# Looking to adopt female dumbo rats! (Evansville, IN)



## Rarity (Jun 8, 2015)

I am looking to adopt 2 young female dumbo rats (possibly 3, if there is a group that you don't want split up). I'm not too terribly picky about colors or patterns, but I do have a few preferences. My favorite colors are any variations of blue and fawn (just a preference, not a dealbreaker). Strongly prefer black eyes, but ruby is alright too, and possibly pink (no red though). I would like straight/standard coat, not rex.

I am located in Evansville, IN (southern Indiana area) and would prefer someone within a few hours driving distance of me; if you are willing to deliver or meet halfway that is always helpful as well (I'm willing to pay extra for this). I've been in contact with EARPS as well as a local breeder, but still searching for breeders and other rescues who might have what I'm looking for.

My boyfriend and I will be first time rat owners, but we've been prepping accordingly! I've purchased and painted a DCN for them, as well as lots of toys and other supplies. I've also researched to make sure that they would be a good fit for our lifestyle, as well as their potential health issues, diet, temperament, etc. I'm always happy to fill out an application or answer questions for breeders who require that (and I love sending updates and photos as well).

I'm new to rat ownership, but have owned and do own other exotic pets! I currently have a netherland dwarf rabbit (Lilo), a short-haired syrian hamster (Mango), a roborovski hamster (Lychee), and a winter white/campbell's russian hybrid hamster (Puddi). I have also owned sugar gliders in the past. After owning exotics, I learned the importance of finding a knowledgeable vet who is able to care for these small animals; mine lives nearby and is very experienced with exotics. We had Lilo spayed by him (she's our only bun, but we wanted to spay her so she'd live a longer, happier, healthier life).

Even if you don't have any available right this moment, if you are located near me please let me know! I can wait a few months if need be.


----------



## Marie15 (Mar 14, 2014)

I so wish we lived closer so that you could meet Saber - she would absolutely steal your heart! Litter trained and comes to her name, and I really want her to go to a home with rattie companions. If you hear of a rattie train starting in Florida and headed your way, please let her join your family lol!


----------



## Coconutlepers (Oct 26, 2014)

earps.org has a TON of rats for adoption! It's in Brownsburg, IN (but I think most of the rats are in Indianapolis right now, at a pet salon) and they're great people.


----------

◆ Given request 1
According to the rat adoption thread, in which town is earps.org located?
◆ Given request 2
Extract from the rat adoption thread the stretch from "I so wish we" through "they're great people.".

(Items drawn from a data source)
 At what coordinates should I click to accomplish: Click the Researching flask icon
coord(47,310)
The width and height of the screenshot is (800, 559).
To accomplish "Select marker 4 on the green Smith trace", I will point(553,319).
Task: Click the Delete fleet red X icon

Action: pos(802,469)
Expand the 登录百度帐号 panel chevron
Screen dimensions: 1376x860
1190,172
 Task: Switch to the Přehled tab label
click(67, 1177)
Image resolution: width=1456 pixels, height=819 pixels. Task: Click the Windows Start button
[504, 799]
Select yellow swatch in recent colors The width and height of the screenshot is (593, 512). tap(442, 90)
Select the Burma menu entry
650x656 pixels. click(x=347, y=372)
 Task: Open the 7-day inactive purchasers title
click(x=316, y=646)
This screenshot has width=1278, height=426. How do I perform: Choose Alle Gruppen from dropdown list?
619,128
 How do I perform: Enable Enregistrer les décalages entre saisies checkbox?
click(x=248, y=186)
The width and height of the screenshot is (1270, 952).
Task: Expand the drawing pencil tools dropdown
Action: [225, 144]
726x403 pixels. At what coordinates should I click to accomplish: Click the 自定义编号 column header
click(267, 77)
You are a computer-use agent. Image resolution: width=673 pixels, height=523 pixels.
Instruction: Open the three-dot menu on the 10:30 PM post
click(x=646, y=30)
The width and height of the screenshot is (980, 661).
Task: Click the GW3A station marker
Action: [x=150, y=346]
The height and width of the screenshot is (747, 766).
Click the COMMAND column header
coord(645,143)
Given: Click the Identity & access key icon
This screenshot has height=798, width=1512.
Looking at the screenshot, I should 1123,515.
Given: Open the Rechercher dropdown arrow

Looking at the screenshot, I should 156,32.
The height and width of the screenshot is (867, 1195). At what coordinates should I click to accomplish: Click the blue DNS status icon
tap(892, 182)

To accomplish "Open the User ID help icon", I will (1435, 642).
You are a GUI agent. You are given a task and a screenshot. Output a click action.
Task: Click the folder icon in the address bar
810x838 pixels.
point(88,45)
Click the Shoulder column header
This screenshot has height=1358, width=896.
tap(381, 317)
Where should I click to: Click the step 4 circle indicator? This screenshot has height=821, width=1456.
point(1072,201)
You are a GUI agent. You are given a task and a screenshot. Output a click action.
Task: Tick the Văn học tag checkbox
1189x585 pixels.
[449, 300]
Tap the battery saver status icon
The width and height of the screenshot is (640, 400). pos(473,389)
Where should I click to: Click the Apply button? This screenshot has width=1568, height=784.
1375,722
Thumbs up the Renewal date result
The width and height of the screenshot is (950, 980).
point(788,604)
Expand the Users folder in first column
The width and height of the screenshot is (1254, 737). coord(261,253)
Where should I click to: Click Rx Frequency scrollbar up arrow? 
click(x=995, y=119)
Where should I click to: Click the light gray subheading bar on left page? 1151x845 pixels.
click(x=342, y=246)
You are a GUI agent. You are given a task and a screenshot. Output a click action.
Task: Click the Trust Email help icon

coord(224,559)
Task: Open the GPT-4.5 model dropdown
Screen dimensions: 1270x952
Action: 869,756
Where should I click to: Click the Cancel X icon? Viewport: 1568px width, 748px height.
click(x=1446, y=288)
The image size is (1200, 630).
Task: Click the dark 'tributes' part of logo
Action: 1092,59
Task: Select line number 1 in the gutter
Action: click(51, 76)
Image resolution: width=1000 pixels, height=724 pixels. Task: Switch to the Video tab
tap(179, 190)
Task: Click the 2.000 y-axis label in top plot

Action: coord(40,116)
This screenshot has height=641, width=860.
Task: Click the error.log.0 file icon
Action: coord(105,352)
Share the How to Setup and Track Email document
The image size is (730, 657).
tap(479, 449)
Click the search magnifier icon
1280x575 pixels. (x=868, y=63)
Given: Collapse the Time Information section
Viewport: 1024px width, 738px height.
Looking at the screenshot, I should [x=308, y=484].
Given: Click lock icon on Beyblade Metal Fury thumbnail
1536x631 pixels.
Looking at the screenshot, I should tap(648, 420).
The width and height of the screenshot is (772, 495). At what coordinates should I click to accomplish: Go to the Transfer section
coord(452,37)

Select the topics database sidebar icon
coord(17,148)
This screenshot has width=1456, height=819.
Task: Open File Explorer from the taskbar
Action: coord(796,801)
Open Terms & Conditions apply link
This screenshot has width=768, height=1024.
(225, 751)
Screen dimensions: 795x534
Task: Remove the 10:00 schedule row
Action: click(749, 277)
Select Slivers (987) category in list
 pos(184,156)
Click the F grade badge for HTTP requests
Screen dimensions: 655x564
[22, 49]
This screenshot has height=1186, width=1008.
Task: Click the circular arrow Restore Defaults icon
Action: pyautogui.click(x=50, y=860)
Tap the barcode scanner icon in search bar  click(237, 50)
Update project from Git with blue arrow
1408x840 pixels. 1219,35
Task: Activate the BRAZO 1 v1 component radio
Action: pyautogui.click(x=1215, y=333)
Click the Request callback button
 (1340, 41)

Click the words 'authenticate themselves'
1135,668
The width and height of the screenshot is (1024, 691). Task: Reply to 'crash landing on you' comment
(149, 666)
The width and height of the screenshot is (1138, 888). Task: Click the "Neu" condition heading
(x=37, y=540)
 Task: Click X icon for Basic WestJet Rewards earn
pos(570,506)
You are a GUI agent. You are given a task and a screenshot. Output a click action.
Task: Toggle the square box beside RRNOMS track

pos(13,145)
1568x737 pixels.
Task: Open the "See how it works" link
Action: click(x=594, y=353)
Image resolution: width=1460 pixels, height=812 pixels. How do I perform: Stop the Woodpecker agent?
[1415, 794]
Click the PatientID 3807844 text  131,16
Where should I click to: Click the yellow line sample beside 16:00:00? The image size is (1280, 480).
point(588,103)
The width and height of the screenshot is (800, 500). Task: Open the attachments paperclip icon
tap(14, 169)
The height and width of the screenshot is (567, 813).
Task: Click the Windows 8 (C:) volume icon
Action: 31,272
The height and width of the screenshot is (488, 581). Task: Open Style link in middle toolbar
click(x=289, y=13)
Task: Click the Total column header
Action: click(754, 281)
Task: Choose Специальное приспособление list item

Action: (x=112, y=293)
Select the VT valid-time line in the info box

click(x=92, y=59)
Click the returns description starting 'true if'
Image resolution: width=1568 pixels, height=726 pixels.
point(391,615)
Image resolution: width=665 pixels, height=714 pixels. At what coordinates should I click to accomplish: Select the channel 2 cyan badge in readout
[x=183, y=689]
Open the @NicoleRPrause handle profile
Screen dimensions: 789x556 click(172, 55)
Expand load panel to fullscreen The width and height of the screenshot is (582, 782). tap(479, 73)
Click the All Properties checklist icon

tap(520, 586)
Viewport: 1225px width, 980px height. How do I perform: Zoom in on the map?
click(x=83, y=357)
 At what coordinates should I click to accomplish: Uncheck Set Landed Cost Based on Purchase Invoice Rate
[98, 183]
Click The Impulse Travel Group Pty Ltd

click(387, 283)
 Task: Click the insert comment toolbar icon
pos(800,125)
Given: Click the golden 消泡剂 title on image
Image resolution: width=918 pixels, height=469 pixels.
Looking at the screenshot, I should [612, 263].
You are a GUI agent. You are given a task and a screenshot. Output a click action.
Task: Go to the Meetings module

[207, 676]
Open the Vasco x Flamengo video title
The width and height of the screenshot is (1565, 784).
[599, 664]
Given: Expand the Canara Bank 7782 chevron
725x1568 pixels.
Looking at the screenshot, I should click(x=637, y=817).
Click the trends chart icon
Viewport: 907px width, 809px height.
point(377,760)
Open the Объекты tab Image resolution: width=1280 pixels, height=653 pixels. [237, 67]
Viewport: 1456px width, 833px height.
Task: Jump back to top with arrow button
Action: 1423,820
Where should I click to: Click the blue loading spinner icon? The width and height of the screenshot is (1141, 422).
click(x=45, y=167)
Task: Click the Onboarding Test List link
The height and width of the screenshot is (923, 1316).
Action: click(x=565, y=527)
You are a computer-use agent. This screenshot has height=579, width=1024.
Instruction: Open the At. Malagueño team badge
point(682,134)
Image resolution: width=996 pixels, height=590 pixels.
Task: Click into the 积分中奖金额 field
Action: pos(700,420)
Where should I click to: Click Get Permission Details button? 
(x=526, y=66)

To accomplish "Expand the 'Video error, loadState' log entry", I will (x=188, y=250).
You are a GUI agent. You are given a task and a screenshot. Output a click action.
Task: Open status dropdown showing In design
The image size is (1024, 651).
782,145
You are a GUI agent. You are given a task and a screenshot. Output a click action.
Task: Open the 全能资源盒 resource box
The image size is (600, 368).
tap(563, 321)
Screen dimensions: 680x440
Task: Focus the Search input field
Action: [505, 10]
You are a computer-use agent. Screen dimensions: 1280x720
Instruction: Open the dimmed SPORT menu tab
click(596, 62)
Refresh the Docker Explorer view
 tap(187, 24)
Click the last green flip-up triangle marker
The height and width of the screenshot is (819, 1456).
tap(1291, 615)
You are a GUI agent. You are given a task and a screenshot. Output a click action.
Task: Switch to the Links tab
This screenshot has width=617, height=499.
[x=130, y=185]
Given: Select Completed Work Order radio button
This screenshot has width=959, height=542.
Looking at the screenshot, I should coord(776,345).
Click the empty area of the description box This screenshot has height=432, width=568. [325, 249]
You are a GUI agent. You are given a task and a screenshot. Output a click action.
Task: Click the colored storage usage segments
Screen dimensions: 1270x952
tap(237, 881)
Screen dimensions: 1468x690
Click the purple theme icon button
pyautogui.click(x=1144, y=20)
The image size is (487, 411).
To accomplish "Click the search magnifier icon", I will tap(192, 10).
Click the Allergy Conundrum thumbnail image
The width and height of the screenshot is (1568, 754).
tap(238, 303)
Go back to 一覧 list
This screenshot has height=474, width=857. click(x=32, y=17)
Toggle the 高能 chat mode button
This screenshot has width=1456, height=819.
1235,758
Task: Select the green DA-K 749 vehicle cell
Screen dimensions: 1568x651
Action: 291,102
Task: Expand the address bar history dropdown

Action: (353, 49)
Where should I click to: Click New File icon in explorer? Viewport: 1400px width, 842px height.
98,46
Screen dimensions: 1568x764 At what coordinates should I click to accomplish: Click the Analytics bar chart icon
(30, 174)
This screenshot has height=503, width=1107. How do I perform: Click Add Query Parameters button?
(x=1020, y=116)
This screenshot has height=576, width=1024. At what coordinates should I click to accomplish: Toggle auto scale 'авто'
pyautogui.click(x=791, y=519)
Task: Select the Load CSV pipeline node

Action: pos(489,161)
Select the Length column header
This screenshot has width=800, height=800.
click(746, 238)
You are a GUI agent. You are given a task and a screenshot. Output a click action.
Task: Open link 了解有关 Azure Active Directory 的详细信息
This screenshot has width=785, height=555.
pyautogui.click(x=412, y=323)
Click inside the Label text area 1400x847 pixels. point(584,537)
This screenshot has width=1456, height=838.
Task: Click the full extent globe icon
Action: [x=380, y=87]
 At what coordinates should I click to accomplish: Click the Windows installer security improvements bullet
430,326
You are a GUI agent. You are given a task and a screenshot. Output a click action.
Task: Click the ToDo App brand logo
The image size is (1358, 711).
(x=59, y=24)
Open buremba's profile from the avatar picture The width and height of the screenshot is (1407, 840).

◆ Problem solution 1
Brownsburg, IN

◆ Problem solution 2
I so wish we lived closer so that you could meet Saber - she would absolutely steal your heart! Litter trained and comes to her name, and I really want her to go to a home with rattie companions. If you hear of a rattie train starting in Florida and headed your way, please let her join your family lol!


----------



## Coconutlepers (Oct 26, 2014)

earps.org has a TON of rats for adoption! It's in Brownsburg, IN (but I think most of the rats are in Indianapolis right now, at a pet salon) and they're great people.